(Collected data entries)

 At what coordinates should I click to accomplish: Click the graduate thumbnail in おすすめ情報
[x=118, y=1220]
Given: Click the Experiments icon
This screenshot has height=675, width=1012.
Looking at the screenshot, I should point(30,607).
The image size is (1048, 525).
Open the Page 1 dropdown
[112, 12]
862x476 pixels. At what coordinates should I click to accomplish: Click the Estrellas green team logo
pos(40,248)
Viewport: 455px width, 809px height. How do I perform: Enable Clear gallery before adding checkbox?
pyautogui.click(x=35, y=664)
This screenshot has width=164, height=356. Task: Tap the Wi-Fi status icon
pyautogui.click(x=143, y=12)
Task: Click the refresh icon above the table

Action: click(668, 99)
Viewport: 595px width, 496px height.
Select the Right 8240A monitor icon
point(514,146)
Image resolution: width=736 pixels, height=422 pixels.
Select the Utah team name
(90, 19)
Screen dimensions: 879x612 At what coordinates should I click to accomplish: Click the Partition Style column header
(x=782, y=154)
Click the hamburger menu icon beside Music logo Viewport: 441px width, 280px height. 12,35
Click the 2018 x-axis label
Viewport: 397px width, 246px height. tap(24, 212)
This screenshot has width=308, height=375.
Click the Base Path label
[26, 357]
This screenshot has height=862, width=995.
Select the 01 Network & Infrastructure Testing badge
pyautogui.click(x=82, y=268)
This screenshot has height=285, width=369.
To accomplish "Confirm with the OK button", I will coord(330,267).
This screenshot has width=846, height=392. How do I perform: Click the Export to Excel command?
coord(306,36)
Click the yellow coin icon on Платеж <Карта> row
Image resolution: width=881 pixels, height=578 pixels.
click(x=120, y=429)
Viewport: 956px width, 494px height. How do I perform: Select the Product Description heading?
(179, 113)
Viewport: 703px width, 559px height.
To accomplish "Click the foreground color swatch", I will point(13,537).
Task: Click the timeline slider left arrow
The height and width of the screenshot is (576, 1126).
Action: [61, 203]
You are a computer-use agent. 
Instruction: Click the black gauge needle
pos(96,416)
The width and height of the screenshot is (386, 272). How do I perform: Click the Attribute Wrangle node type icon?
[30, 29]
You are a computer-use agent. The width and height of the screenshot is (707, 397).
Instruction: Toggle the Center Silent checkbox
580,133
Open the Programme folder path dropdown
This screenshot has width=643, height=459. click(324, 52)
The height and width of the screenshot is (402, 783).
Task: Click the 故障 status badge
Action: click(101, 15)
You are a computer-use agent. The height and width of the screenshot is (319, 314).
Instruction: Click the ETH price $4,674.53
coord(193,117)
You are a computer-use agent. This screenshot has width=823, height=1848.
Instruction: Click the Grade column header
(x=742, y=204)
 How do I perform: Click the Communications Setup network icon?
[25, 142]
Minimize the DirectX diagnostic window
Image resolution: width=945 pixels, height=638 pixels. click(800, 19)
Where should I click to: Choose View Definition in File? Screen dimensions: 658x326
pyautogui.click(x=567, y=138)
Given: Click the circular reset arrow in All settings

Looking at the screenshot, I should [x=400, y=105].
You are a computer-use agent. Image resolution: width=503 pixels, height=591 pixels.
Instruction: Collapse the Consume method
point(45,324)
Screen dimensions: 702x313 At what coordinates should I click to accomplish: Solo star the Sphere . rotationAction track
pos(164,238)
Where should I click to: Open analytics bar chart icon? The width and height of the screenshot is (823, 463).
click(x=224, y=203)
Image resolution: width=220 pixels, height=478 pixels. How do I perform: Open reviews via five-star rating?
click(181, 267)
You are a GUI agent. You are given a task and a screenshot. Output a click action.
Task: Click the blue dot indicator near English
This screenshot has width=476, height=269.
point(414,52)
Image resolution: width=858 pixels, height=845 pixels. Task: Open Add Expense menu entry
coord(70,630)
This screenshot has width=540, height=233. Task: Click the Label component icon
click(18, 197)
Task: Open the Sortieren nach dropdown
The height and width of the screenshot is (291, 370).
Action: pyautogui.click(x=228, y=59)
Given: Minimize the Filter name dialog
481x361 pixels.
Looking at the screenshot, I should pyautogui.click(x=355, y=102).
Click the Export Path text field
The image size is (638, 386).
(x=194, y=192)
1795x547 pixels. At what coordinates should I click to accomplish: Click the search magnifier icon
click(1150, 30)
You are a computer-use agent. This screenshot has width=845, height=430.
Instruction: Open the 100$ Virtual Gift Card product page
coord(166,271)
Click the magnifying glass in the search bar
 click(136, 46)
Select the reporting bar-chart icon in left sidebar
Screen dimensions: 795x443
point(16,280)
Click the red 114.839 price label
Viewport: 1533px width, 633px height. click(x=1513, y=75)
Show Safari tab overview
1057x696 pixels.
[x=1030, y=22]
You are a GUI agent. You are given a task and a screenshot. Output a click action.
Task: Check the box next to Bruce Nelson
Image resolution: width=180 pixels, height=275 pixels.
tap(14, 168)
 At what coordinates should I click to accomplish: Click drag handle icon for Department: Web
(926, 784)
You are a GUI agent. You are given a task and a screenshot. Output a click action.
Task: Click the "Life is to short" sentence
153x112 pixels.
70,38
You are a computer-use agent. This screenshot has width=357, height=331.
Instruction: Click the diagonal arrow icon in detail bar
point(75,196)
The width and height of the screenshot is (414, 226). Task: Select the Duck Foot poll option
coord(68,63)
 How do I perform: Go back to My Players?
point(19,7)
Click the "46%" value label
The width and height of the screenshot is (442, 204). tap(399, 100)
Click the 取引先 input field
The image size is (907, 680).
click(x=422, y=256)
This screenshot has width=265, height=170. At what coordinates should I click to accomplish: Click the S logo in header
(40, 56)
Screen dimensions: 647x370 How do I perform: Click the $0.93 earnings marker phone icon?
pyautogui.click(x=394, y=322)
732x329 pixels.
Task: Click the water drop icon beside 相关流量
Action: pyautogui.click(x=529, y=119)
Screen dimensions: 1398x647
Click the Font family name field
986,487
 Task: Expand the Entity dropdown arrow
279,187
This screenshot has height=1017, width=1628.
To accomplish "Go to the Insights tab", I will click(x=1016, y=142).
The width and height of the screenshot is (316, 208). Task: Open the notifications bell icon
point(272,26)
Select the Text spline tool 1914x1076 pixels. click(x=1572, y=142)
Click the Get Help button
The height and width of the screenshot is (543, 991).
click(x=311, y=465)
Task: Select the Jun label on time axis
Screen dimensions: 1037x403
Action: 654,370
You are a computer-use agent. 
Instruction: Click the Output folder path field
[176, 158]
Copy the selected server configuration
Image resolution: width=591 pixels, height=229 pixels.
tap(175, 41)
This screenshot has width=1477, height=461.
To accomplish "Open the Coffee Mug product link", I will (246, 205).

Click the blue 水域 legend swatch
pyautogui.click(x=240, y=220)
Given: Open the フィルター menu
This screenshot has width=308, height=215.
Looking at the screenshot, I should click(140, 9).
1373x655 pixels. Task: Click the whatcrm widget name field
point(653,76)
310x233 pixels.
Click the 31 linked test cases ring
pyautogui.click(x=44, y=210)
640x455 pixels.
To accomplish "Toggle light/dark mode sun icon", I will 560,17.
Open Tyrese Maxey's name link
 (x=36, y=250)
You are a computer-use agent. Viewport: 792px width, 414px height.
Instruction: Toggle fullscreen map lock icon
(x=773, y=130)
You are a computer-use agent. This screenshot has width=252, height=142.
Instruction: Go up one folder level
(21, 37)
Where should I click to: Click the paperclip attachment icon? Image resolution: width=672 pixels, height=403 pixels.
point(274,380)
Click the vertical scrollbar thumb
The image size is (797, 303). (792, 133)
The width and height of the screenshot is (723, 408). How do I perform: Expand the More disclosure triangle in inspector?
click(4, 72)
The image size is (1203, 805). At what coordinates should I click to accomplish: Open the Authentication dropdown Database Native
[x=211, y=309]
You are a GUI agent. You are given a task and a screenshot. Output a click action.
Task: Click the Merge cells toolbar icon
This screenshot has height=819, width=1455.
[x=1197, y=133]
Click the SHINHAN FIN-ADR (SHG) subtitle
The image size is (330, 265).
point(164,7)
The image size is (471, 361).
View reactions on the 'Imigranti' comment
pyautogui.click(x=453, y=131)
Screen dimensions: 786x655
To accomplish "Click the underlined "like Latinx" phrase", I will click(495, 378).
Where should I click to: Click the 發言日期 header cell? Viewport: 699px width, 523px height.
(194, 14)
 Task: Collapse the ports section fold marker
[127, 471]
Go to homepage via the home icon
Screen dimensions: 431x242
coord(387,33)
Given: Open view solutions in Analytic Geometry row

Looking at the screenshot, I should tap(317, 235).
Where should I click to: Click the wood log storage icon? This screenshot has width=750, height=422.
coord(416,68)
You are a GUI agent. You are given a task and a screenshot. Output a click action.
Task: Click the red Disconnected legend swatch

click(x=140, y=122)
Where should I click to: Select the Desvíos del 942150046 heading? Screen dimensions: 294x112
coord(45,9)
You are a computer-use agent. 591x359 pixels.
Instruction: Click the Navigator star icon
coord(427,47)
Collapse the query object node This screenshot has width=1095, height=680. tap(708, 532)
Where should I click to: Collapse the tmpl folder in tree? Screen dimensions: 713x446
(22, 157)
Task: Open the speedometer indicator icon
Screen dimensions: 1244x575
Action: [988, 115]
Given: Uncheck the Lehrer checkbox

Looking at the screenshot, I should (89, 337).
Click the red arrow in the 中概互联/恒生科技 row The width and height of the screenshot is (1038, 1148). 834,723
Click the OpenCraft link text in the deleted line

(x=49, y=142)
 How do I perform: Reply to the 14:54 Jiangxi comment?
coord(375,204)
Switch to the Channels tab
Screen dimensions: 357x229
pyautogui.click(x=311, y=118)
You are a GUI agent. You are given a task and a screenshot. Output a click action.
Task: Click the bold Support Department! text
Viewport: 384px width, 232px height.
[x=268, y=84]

== Work to complete ==
Which lines in the entries above contain "will"? Pull each of them out.

== Task answer ==
To accomplish "Confirm with the OK button", I will coord(330,267).
To accomplish "Click the foreground color swatch", I will point(13,537).
To accomplish "Go to the Insights tab", I will click(x=1016, y=142).
To accomplish "Open the Coffee Mug product link", I will (246, 205).
To accomplish "Toggle light/dark mode sun icon", I will 560,17.
To accomplish "Click the underlined "like Latinx" phrase", I will click(495, 378).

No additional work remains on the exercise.